§ **GIVEN PROBLEM**:
Rewrite everything from the line containing "Open the zoom level dropdown showing 150%" down to the end of the entries, requests included, adding 98 to every coordinate in the answers.

§ **INFORMATION SUPPLIED**:
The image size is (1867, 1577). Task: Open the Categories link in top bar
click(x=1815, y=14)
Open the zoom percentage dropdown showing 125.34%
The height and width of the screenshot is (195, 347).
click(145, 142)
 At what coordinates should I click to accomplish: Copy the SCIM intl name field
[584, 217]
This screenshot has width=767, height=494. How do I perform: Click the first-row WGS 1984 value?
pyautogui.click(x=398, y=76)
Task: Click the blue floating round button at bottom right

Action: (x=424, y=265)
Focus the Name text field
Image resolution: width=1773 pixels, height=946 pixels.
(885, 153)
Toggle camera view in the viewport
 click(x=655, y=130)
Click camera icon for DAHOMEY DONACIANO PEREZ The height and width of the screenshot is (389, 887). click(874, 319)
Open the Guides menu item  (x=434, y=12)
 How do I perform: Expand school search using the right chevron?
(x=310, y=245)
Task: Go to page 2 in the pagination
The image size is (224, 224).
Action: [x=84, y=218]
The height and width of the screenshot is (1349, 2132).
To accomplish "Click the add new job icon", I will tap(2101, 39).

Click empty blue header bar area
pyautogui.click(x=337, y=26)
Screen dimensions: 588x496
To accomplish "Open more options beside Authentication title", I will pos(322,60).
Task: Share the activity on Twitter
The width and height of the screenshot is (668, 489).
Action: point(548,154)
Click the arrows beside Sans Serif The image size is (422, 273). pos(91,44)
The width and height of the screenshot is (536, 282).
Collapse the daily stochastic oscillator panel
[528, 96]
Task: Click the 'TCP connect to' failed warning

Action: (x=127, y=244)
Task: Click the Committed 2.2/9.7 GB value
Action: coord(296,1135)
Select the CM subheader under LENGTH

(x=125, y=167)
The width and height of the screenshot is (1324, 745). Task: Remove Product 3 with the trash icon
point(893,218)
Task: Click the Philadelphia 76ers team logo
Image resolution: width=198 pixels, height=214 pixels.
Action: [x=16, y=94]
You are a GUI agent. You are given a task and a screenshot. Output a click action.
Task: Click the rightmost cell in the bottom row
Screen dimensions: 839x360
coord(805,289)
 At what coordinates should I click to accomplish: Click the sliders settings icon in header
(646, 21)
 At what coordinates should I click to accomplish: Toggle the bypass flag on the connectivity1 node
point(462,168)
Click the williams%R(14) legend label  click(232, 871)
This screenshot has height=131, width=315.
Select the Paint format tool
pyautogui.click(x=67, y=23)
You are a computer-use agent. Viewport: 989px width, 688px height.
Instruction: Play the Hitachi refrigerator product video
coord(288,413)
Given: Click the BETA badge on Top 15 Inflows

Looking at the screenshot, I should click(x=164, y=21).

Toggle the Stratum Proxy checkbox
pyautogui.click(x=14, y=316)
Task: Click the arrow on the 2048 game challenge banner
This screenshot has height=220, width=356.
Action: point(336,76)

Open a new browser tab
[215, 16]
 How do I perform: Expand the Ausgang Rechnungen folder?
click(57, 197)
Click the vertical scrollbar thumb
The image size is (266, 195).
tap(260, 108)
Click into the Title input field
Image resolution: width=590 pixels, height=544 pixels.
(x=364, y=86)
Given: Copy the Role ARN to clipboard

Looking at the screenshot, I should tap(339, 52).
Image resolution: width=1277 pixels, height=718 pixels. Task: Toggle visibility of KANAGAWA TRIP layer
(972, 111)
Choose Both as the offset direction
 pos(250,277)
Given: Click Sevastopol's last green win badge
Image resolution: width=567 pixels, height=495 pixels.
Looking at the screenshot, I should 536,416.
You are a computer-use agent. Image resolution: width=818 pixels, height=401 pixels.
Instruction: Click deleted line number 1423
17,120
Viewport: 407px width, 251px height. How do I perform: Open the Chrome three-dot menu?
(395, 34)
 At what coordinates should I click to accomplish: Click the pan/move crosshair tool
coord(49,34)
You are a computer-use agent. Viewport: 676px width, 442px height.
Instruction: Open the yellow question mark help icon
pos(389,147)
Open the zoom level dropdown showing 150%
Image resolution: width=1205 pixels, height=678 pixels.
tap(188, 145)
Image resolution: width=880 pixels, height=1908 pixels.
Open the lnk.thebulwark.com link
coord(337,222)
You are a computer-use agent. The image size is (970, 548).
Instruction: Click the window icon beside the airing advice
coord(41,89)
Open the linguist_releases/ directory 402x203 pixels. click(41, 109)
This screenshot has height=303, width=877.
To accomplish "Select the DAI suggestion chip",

§ **ANSWER BELOW**:
Open the zoom level dropdown showing 150%
Image resolution: width=1205 pixels, height=678 pixels.
tap(286, 243)
Image resolution: width=880 pixels, height=1908 pixels.
Open the lnk.thebulwark.com link
coord(435,320)
You are a computer-use agent. The image size is (970, 548).
Instruction: Click the window icon beside the airing advice
coord(139,187)
Open the linguist_releases/ directory 402x203 pixels. click(139, 207)
This screenshot has height=303, width=877.
To accomplish "Select the DAI suggestion chip",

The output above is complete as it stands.